(Dataset)
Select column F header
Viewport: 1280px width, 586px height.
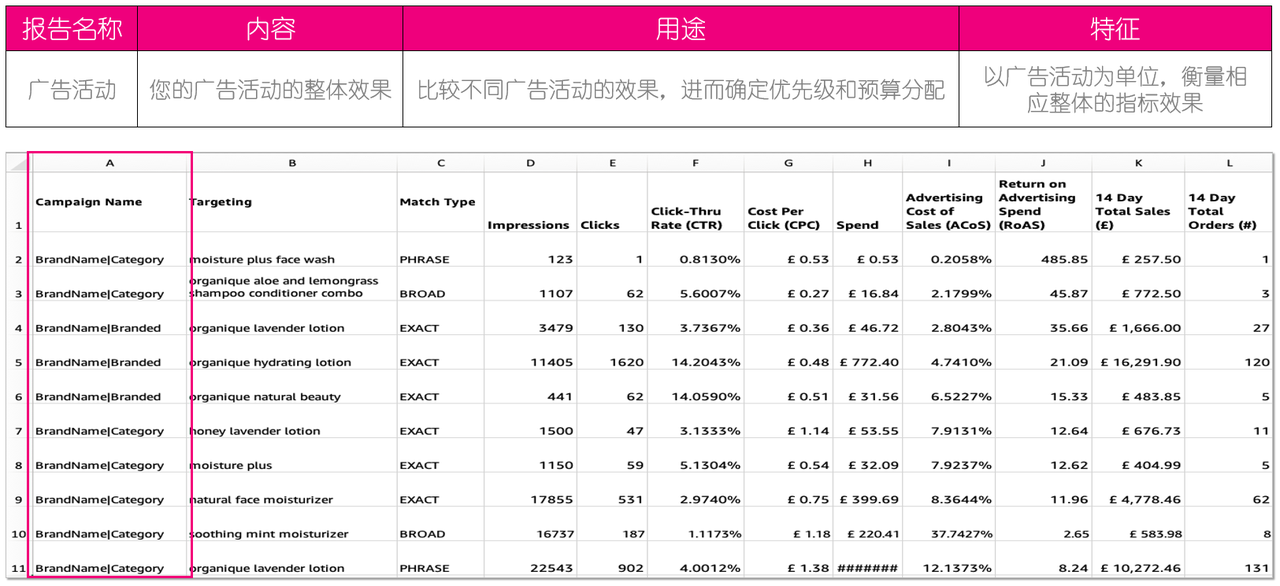695,163
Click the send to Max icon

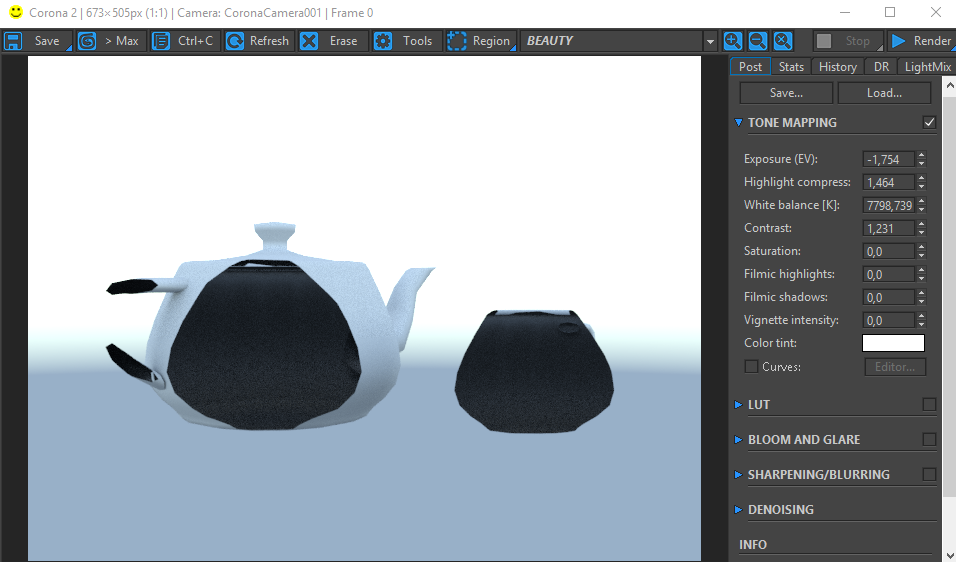tap(87, 41)
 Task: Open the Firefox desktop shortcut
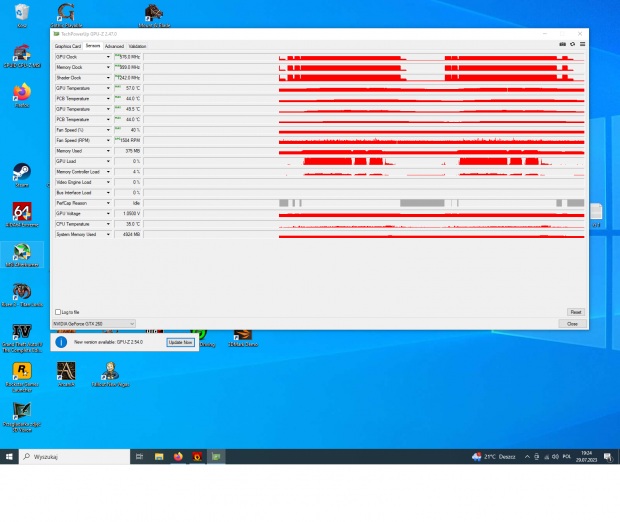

(Task directions) Please reprint the whole listing exactly and omit its pictures.

(Expected answer)
Select column F header
Viewport: 1280px width, 586px height.
695,163
Click the send to Max icon

tap(87, 41)
 Task: Open the Firefox desktop shortcut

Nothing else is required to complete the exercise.